◆ **Given task**
Give every proper name of a person, event, organization, or place that appears in the conversation about customer experience below.

◆ **Page text**
Rich: And I’ll just say having hired you as a speaker for The Agents of Change Conference, that the customer experience from my standpoint was fantastic. Your team is really good in terms of checking in, making sure that everything runs as smoothly as possible, in a way that very few speakers that we’ve worked with have ever done. So it just makes it more likely that I would recommend you.

Also you did a great job, we had a sponsor that year and you integrated the main sponsor into your presentation – including showing a video of theirs – as you did your presentation. And just the fact that we’re still talking about this and the sponsor is still talking about this just goes to that whole customer experience thing.

Jay: That’s awesome, thank you, I appreciate that very much. That’s when it works out, when the sponsor does want it in the presentation and you can pull that off. It doesn’t always work like that of course, because sometimes a sponsor is a little far afield form my topic. But in that case it was terrific and it’s nice of you to say.

I really appreciate the comments about our team, we work really hard on being easy to do business with and it does make a difference, it certainly ups the margins. Meeting planner business is not an easy business and goes to the person that makes your life easier.

If you think about customer experience in general, whether it’s my business or yours, too often we think about trying to create a customer experience that’s going to generate a bunch of new business. That’s a pretty high bar to clear. How good does your food have to be for somebody to say I’m going to pick this restaurant over all others, if the rest of it is just ok?

The way I think about customer experience so often is, just reduce the things that people can say no about. So what are the 10 or 12 things that could get me not hired as a keynote speaker? How can we use CX to eliminate all of those 10 or 12 things so that there really is never any one gripe that can get you disqualified? That’s how I think about it. It’s also like playing really good defense instead of playing offense.

Rich: Absolutely. And you started to hint at this. We often focus so much in marketing about customer acquisition, and we don’t do nearly a good enough job about customer retention. If you’re doing these things and you get hired that first time, well very often either they’re going to refer someone else to you or they’re going to bring you back if you did a good enough job.

So that’s another thing we often forget as marketers, is just that customer retention piece. And I agree with you that the easier you make it for people to want to work with you, the more likely they are. I know that I do this monthly segment on the NBC affiliate here in Maine on tech pieces, and every month when we come up with a topic I write the questions and the answers out for them. And at first I thought it was to help me out, but it’s incredible helping them out. One of the things they said to me is I’m their favorite guest because they never have to do anything. They don’t do any research I make it so easy on them they’d have me back all the time.

And that just goes to show that if you have these opportunities make it as easy for the customer – in this case the customer was the local NBC affiliate – make it as easy for them as possible, you’re much more likely to get more customer acquisition, but more importantly, to retain those customers.

Jay: Yeah, that’s just it. There are so many choices, there’s almost no monopolies anymore. Almost every industry has a ton of competition, more on the way, because the barrier to create a business and enter any market has typically been reduced.

So that being the case, if you know that fundamental offering is not terribly dissimilar from everybody else. One of the big things that I’m trying to work on this year is to help people understand that customer experience is your product. If what you sell is similar to what everybody else sells in price, all you have is customer experience.

◆ **Collected data**
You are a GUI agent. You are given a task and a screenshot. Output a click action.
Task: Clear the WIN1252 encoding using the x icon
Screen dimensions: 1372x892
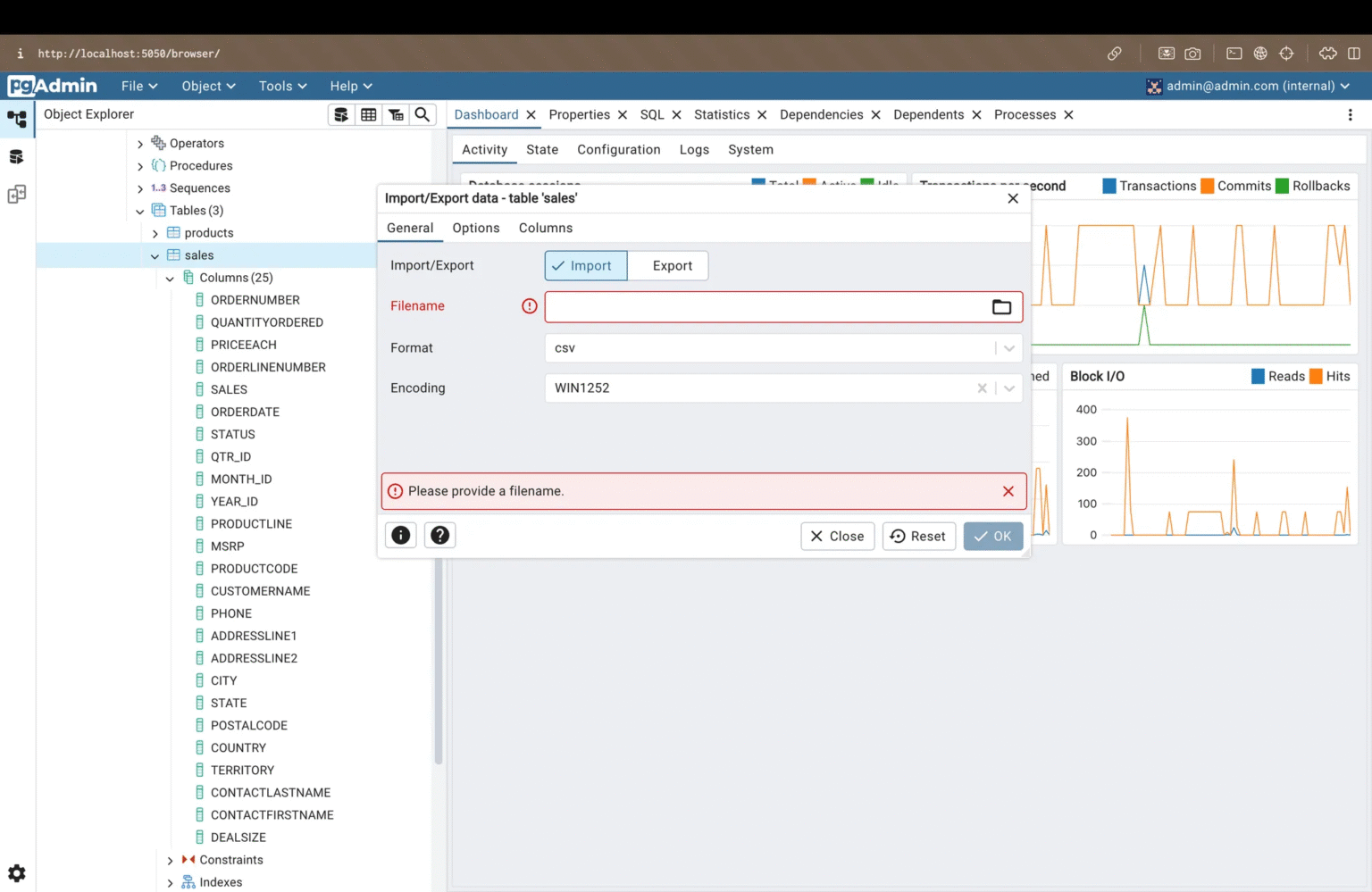[982, 388]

◆ **Answer in full**
- Rich
- Jay
- The Agents of Change Conference
- NBC
- Maine